--- WHAT TO PRODUCE ---
The records below hold a stretch from the line with "Click the search magnifying glass icon" through the line with "Click the formula"; return exactly those lines, ends included, and nothing more.

--- Stored items ---

/---

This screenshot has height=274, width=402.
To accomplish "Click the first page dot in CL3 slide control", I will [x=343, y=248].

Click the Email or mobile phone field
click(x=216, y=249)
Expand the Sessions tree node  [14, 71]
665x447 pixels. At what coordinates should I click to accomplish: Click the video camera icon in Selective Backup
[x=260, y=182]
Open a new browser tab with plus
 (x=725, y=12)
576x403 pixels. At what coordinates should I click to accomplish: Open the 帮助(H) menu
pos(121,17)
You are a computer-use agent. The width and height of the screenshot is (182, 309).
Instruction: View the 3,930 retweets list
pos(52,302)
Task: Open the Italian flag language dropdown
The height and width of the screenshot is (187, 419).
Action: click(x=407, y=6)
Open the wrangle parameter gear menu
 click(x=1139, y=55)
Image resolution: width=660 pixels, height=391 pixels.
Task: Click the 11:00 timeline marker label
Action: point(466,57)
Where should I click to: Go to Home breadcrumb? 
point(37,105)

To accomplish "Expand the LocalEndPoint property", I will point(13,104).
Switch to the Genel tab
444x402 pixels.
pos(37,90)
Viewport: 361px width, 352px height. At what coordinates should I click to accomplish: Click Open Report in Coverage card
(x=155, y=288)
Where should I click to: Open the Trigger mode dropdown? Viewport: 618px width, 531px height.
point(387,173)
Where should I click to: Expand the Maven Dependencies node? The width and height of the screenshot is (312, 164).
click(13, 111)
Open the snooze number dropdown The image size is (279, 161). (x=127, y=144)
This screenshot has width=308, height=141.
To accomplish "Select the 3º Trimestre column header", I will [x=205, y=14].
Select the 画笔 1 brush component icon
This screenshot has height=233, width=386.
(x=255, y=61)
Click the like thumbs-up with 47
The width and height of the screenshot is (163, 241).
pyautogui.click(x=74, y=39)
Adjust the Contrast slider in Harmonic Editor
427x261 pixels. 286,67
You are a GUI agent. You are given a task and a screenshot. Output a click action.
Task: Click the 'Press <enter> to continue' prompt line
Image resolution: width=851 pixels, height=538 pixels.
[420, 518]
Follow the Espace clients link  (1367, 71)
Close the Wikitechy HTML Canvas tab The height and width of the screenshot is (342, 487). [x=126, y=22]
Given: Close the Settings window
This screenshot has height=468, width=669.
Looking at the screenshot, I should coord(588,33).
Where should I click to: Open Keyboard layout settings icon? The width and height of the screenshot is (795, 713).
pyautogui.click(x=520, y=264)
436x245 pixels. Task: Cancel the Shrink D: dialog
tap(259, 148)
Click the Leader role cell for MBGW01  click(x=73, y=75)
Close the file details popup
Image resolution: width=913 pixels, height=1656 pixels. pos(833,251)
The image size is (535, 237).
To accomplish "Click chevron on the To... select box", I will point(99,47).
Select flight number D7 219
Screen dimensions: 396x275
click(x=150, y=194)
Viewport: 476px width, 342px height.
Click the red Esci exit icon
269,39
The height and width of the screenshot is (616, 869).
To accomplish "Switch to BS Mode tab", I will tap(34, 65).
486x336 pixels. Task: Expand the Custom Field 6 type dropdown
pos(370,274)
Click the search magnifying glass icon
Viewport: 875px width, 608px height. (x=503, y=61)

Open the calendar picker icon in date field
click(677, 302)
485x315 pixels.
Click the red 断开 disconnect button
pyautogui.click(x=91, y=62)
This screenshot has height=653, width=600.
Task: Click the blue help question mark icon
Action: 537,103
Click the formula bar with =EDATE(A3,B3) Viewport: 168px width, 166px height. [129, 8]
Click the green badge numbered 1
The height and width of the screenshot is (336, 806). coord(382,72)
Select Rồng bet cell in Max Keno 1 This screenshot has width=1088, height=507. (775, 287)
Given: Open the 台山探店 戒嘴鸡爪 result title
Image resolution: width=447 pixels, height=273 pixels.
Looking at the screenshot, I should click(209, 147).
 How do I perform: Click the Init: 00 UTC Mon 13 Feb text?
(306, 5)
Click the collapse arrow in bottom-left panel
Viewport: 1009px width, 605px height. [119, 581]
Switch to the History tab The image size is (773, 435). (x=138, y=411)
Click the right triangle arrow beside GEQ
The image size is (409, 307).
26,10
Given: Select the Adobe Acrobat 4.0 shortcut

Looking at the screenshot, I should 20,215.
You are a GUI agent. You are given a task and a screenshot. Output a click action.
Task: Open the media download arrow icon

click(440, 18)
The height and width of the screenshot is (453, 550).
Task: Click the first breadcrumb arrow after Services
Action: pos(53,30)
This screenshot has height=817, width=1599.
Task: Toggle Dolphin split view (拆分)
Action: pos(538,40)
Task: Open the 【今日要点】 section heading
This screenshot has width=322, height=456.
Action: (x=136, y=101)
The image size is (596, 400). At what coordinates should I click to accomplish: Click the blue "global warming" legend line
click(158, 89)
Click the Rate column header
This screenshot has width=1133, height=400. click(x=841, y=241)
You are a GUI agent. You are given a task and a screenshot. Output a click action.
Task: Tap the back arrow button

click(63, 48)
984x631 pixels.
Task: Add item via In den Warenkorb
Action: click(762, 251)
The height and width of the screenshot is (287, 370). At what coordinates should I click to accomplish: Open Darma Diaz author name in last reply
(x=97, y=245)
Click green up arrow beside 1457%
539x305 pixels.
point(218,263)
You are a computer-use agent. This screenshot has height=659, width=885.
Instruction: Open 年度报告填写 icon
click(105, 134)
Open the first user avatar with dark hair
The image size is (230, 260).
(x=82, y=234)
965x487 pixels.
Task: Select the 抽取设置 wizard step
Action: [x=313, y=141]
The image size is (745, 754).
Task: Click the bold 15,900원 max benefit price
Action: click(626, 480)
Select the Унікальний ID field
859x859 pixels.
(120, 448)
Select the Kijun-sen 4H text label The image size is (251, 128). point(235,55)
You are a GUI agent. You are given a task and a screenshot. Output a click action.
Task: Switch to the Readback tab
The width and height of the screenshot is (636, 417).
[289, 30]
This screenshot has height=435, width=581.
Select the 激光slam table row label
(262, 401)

\---

--- ANSWER TO THIS EXERCISE ---
Click the search magnifying glass icon
Viewport: 875px width, 608px height. (x=503, y=61)

Open the calendar picker icon in date field
click(677, 302)
485x315 pixels.
Click the red 断开 disconnect button
pyautogui.click(x=91, y=62)
This screenshot has height=653, width=600.
Task: Click the blue help question mark icon
Action: 537,103
Click the formula bar with =EDATE(A3,B3) Viewport: 168px width, 166px height. [129, 8]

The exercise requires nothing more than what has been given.